(Stored items from a collection)

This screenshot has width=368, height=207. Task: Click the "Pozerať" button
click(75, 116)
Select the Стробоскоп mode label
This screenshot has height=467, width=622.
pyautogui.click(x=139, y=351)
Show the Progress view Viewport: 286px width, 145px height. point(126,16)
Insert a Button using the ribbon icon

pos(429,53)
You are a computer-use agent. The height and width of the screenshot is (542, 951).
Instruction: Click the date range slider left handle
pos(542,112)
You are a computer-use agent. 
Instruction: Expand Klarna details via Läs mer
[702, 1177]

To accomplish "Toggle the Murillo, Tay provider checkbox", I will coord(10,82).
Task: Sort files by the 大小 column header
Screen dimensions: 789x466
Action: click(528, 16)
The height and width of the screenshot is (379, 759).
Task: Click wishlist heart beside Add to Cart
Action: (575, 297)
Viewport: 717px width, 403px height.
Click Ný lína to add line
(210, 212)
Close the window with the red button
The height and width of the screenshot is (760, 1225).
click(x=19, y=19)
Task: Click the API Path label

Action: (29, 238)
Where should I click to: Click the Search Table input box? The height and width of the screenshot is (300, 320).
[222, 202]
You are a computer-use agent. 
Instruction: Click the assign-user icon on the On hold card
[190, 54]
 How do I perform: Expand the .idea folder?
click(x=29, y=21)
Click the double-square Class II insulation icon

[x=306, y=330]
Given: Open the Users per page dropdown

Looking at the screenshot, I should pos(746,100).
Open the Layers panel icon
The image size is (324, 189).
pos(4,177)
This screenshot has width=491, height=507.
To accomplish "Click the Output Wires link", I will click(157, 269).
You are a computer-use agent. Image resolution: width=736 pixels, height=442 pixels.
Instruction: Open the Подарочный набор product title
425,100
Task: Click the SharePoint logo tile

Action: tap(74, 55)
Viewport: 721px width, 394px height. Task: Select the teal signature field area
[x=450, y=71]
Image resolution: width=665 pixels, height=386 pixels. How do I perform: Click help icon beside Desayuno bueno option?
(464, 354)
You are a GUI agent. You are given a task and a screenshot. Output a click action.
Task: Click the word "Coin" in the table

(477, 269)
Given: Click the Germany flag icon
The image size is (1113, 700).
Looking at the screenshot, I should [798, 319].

__Task__: Every record should be given again without alteration.

__Exercise output__:
This screenshot has width=368, height=207. Task: Click the "Pozerať" button
click(75, 116)
Select the Стробоскоп mode label
This screenshot has height=467, width=622.
pyautogui.click(x=139, y=351)
Show the Progress view Viewport: 286px width, 145px height. point(126,16)
Insert a Button using the ribbon icon

pos(429,53)
You are a computer-use agent. The height and width of the screenshot is (542, 951).
Instruction: Click the date range slider left handle
pos(542,112)
You are a computer-use agent. 
Instruction: Expand Klarna details via Läs mer
[702, 1177]

To accomplish "Toggle the Murillo, Tay provider checkbox", I will coord(10,82).
Task: Sort files by the 大小 column header
Screen dimensions: 789x466
Action: click(528, 16)
The height and width of the screenshot is (379, 759).
Task: Click wishlist heart beside Add to Cart
Action: (575, 297)
Viewport: 717px width, 403px height.
Click Ný lína to add line
(210, 212)
Close the window with the red button
The height and width of the screenshot is (760, 1225).
click(x=19, y=19)
Task: Click the API Path label

Action: (29, 238)
Where should I click to: Click the Search Table input box? The height and width of the screenshot is (300, 320).
[222, 202]
You are a computer-use agent. 
Instruction: Click the assign-user icon on the On hold card
[190, 54]
 How do I perform: Expand the .idea folder?
click(x=29, y=21)
Click the double-square Class II insulation icon

[x=306, y=330]
Given: Open the Users per page dropdown

Looking at the screenshot, I should pos(746,100).
Open the Layers panel icon
The image size is (324, 189).
pos(4,177)
This screenshot has width=491, height=507.
To accomplish "Click the Output Wires link", I will click(157, 269).
You are a computer-use agent. Image resolution: width=736 pixels, height=442 pixels.
Instruction: Open the Подарочный набор product title
425,100
Task: Click the SharePoint logo tile

Action: tap(74, 55)
Viewport: 721px width, 394px height. Task: Select the teal signature field area
[x=450, y=71]
Image resolution: width=665 pixels, height=386 pixels. How do I perform: Click help icon beside Desayuno bueno option?
(464, 354)
You are a GUI agent. You are given a task and a screenshot. Output a click action.
Task: Click the word "Coin" in the table

(477, 269)
Given: Click the Germany flag icon
The image size is (1113, 700).
Looking at the screenshot, I should [798, 319].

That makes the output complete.